他问着早已不能开口说话的父亲和母亲,又问着无法得出答案的自己。
*
盛澜山一个人在墓前跪了没多久,身后又来了一个人。
还能记得今天是父亲忌日的人,已经不多了。所以他没有回头,也能猜到来的人是谁。
陈利凯每一年都会来到这里。
却只有今年,他在墓前看到了盛澜山。
他先走到墓前放下带来的花,然后退到盛澜山的身旁,面色沉痛地低下头来,对着墓碑说道,“文哥,嫂子,很久没来看你们了。”
他的目光转向了跪在一旁的盛澜山,展露欣慰的笑容,说道,“你们看到澜山长得这么大了吗?”
笑容收起时,他又面露愧疚,“嫂子,你嘱托我照顾好澜山,对不起,过了这么多年我才把澜山找回来。”

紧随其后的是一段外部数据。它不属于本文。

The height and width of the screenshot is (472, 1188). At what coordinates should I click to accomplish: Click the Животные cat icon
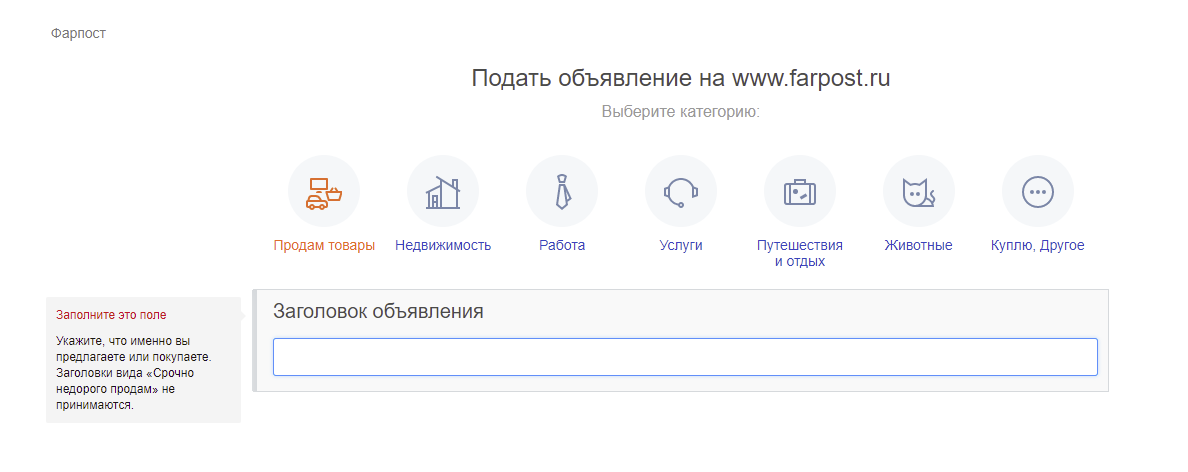919,191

盛澜山一动不动地跪着,始终没看陈利凯一眼,仿佛完全没注意到他的到来。
陈利凯沉默了许久,终于忍不住看向一言不发的盛澜山,叹息着喊他一声,“澜山。”
虽然没能让盛澜山抬起头看他,他依然要把话接着说下去。
十五年前的亏欠,他到今日才真正地忏悔,“澜山,我犯了一个很大的错,就是我认命了。”
“我以为那时的我们已经处在了无法挽回的局面里,为了保住你,我只能放弃救你的父亲。我相信,你的父亲会认同我的决定。”
那时,陈利凯真的以为自己的决定是对的。
也以为自己的决定会让盛文山可以安心离去。可他偏偏忘了,这样的决定对盛澜山意味着什么……
此刻,他痛心道,“这十多年里,我每天都在后悔自己当初的决定。”
“一直在想,如果当初我再试着反抗一下,会不会有更好的结局……”
盛澜山听完后,缓缓站起了身,他终于肯将视线转向站在一旁的陈利凯,眼中看似没有情绪,实则心里已经有所动容了。
陈利凯知道他虽然不说话,其实心里比谁都要苦。但这么多年过去,他始终没找到安抚盛澜山的办法。
他只能自责,“澜山,你恨我,怪我,都是应该的。”
又祈求道,“我只求你不要去做傻事。就算你要复仇,也不要一个人去。”
“让陈叔帮你吧。”
盛澜山一直紧握的手,慢慢松开了。
看着陈利凯痛苦的面色,他突然发现眼前的人变老了许多,不再是记忆里自以为是、惹人厌恶的模样,真实的他已经被时间折磨得憔悴又可怜。
盛澜山一瞬之间醒悟过来——原来十五年的那场噩梦,困住的不止他一个人。
他对陈利凯再无任何埋怨,说道,“陈叔,不用了。”
“我说了,你已经不欠我什么了。”
听到他的回答,陈利凯的心却又一次沉到了谷底。他知道自己还是没能劝动盛澜山。
盛澜山不再停留,直接离开了父母的墓地。
而他刚走到墓园外,远远的就看到了一个熟悉的身影,他立即停在了原地。
没过多久,远处的林落就向他跑来。
来到他的身前,笑着喊他,“盛老师!”
盛澜山一脸征然地问道,“你怎么会过来?”
林落回道,“我问了陈叔叔,所以知道你父母的墓地在这里。”他是不打招呼就过来了,于是小心翼翼地征求盛澜山的意见,“我可以看看他们吗?”
盛澜山眼神微动,无法抗拒林落望过来的目光,回道,“跟我来。”
他们再回到墓前时,陈利凯已经不在了。
林落将带来的花也放在了墓前,随后站在盛澜山的身旁,面带笑容地说道,“伯父,伯母,你们好,我是林落。”
说完后,他和盛澜山对上了目光,两个人互相看了一会儿,都没有说话。